# DATA FOR THIS TASK:
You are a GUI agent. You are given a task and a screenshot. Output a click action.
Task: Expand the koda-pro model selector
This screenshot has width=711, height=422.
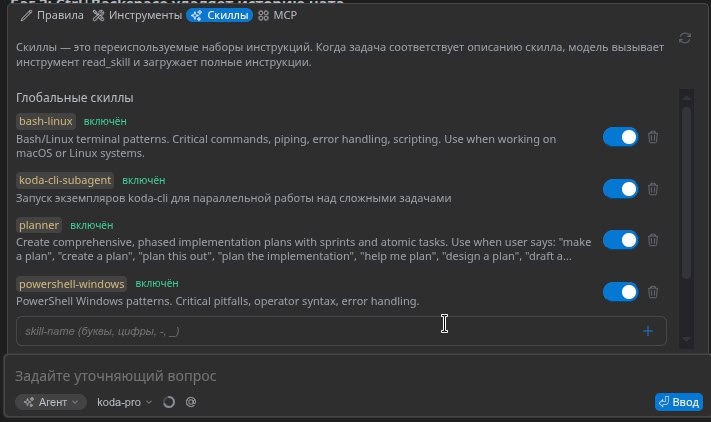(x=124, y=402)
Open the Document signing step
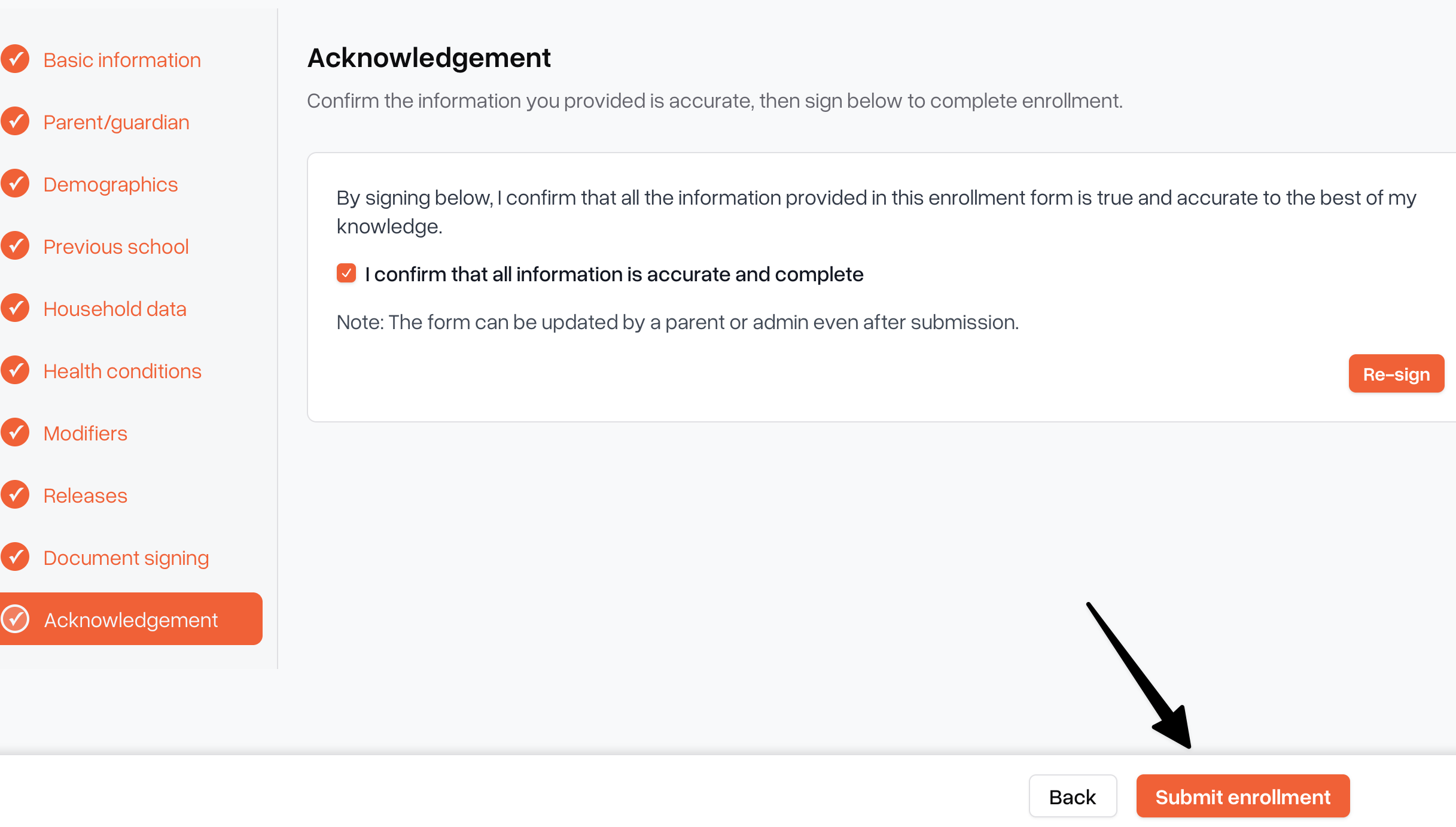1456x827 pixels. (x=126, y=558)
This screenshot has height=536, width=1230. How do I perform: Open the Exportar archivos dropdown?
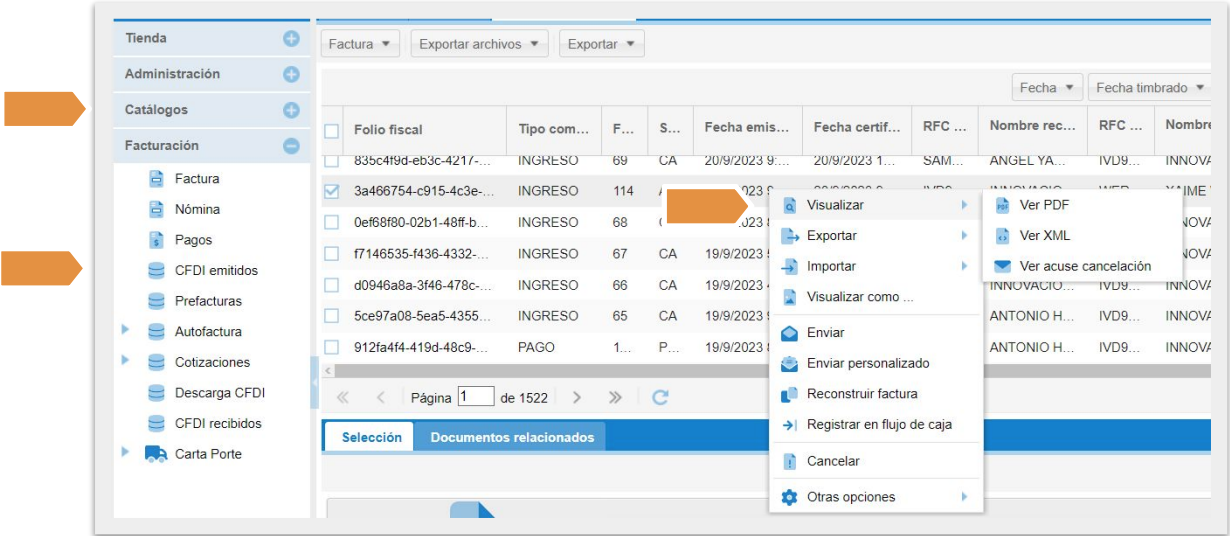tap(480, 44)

* * *

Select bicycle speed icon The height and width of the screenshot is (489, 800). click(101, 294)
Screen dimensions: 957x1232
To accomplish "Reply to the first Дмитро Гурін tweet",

# DIRECTIONS FOR THIS TASK:
Starting at the line above that contains "Select bicycle speed", repeat each line exactly up to and including the line that contains "to the first", and stop there.

# TASK SOLUTION:
Select bicycle speed icon The height and width of the screenshot is (489, 800). click(101, 294)
Screen dimensions: 957x1232
To accomplish "Reply to the first Дмитро Гурін tweet",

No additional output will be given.